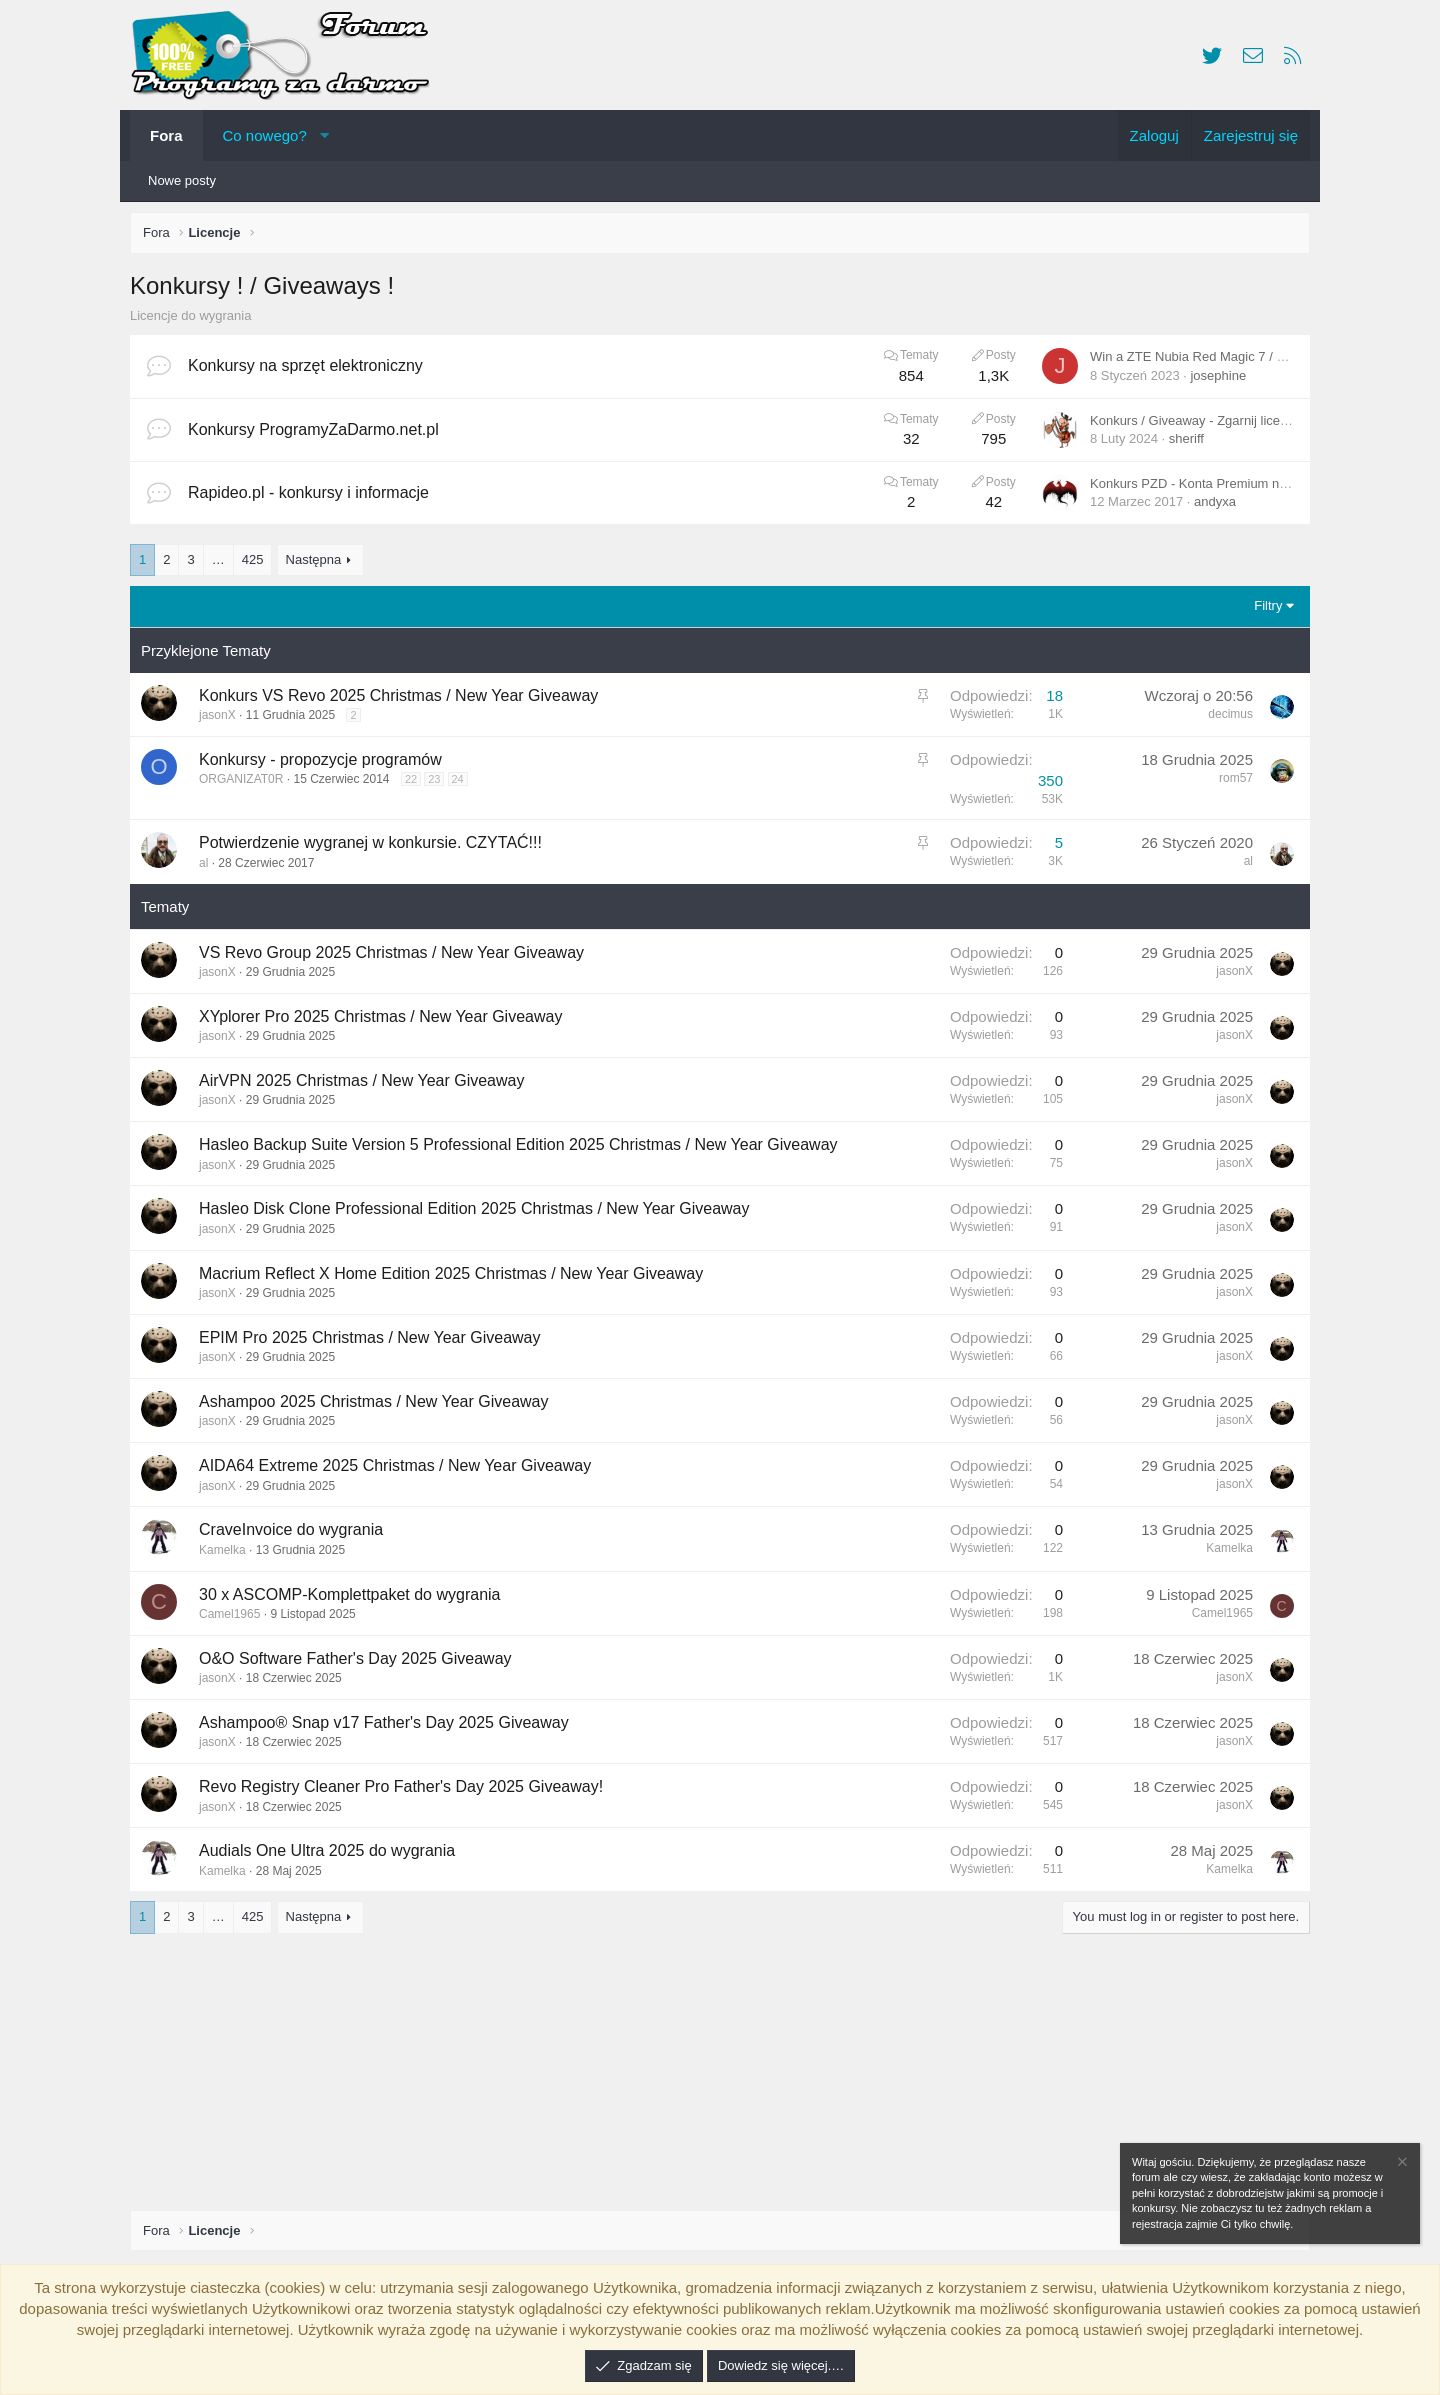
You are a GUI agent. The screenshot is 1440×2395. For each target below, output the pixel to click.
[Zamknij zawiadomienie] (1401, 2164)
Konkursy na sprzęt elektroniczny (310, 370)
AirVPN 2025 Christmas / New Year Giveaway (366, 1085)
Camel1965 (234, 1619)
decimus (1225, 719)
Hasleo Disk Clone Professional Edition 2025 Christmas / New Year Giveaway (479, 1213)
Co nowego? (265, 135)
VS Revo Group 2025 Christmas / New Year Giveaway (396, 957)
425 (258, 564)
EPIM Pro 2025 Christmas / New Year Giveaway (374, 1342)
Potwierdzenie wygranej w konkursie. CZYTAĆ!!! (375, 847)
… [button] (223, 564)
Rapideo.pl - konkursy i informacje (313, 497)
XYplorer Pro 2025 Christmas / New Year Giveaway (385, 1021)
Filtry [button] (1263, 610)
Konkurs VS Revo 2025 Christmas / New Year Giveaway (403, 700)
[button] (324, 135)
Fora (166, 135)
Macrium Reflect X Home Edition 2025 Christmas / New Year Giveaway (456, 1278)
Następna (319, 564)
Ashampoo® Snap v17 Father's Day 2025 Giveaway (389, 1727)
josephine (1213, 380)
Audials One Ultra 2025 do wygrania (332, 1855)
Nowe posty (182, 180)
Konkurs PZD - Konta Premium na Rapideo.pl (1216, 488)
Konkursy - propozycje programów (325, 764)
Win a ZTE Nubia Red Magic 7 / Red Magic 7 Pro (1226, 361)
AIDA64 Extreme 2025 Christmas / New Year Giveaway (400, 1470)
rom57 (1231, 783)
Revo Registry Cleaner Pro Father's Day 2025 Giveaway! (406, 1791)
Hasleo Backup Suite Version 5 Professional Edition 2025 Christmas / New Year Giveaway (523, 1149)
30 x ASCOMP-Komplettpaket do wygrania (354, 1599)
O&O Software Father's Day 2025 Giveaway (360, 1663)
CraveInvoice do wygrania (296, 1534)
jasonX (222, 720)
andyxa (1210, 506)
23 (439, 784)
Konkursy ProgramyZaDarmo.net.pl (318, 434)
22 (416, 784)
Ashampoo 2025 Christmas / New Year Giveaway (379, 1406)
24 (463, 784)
* * *
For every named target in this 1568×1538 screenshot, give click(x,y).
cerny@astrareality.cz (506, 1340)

Exercise.
Reproduce the stretch of material above from the line containing "23 (439, 784)" through the line containing "24 (463, 784)", including both of those lines and nothing more.

Output of the exercise.
23 (439, 784)
Konkursy ProgramyZaDarmo.net.pl (318, 434)
22 (416, 784)
Ashampoo 2025 Christmas / New Year Giveaway (379, 1406)
24 (463, 784)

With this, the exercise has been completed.